Vishnu Padayachee, ed. The Development Decade? Economic and Social Change in South Africa, 1994-2004. Cape Town: HSRC Press, 2006. xii + 471 pp. $39.95 (paper), ISBN 978-0-7969-2123-9.
Reviewed by Sarah Mathis (Department of Anthropology, Emory University)
Published on H-SAfrica (January, 2008)
Grappling with Neoliberal Reforms after Apartheid
The Development Decade is an edited volume on development in post-apartheid South Africa consisting of twenty-three chapters written by thirty-four contributors. This richly detailed and ambitious book covers a wide range of topics, from macroeconomic and local governance reforms to the impact of HIV/AIDS and burgeoning social movements. While most of the authors are academics, a few hail from government and the private sector, and many are involved in activist work.
The book's broad sweep is both its strength and its weakness. Reading it from cover to cover provides a comprehensive and fascinating look at the most crucial debates and issues surrounding economic change in the post-apartheid period, but individual chapters sometimes seem like disparate pieces from such a wide range of disciplinary approaches and perspectives that tying them together effectively is difficult.
The audience is undeniably those interested in, or closely involved with, the study of South Africa. The volume centers around economic and political reforms during the period 1994-2004. These reforms have been widely characterized as neoliberal and criticized as abandoning the poor people whose struggle against apartheid brought the African National Congress (ANC) into power. The fierce debate over the nature and impact of these policies lies at the heart of this book and provides its unifying theme.
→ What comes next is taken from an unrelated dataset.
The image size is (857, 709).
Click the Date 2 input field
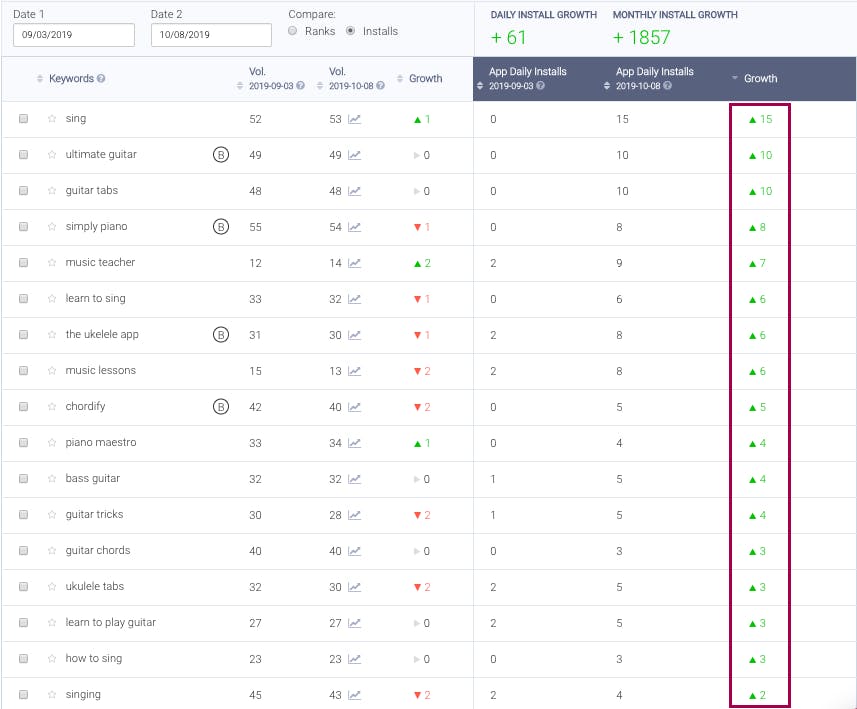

How do we grapple with neoliberal restructuring that is being implemented by the ANC? While the articles range widely in style from quantitative studies to militant Marxism to high theory, all of the authors nonetheless reflect in their writing a key national debate over how to critically discuss change in the context both of strong loyalties to the ANC and of memories of the struggle against apartheid.
The first section provides an overview of the concept of development, with both Gillian Hart and Dani Nabudere emphasizing connections between development and colonialism or imperialism and placing neoliberalism within that framework. Hart ends her article by pointing out that to describe the ANC's recent economic policies as purely neoliberal orthodoxy is to ignore the complexity of how these policies are being transformed and adapted within the context of South African politics. She also addresses a new policy direction being taken recently by the ANC and heralded by Thabo Mbeki's use of the terms "first economy" and "second economy" to describe longstanding economic and social divisions within South Africa. She draws particular attention to the framing of poverty and social welfare, emphasizing the de-politicizing nature of this discourse. She writes, "What is significant about this discourse is the way it defines a segment of society that is superfluous to the 'modern' economy, and in need of paternal guidance" (p. 26).
In 1990, Nelson Mandela was widely quoted as saying that "the nationalization of the mines, banks and monopoly industry is the policy of the ANC and a change or modification of our views in this regard is inconceivable.[1] Yet by the time Mandela took over the presidency in 1994, the ANC's economic policy had already begun to lean toward neoliberalism due to the economic crisis in which they found themselves when taking power. As both Kuben Naidoo and Rashad Cassim clearly illustrate in the second section, the South African economy in 1994 was in the midst of a long downturn and near the point of crisis. Government subsidies and high tariffs had created inefficient and uncompetitive industries and the economy relied primarily on the export of raw materials from the mining industry. Mining, however, had been in decline for decades, and by time of transition the government had a huge budget deficit, high interest rates, inflation, and virtually no foreign exchange reserves as political instability and uncertainty had led to massive currency outflows.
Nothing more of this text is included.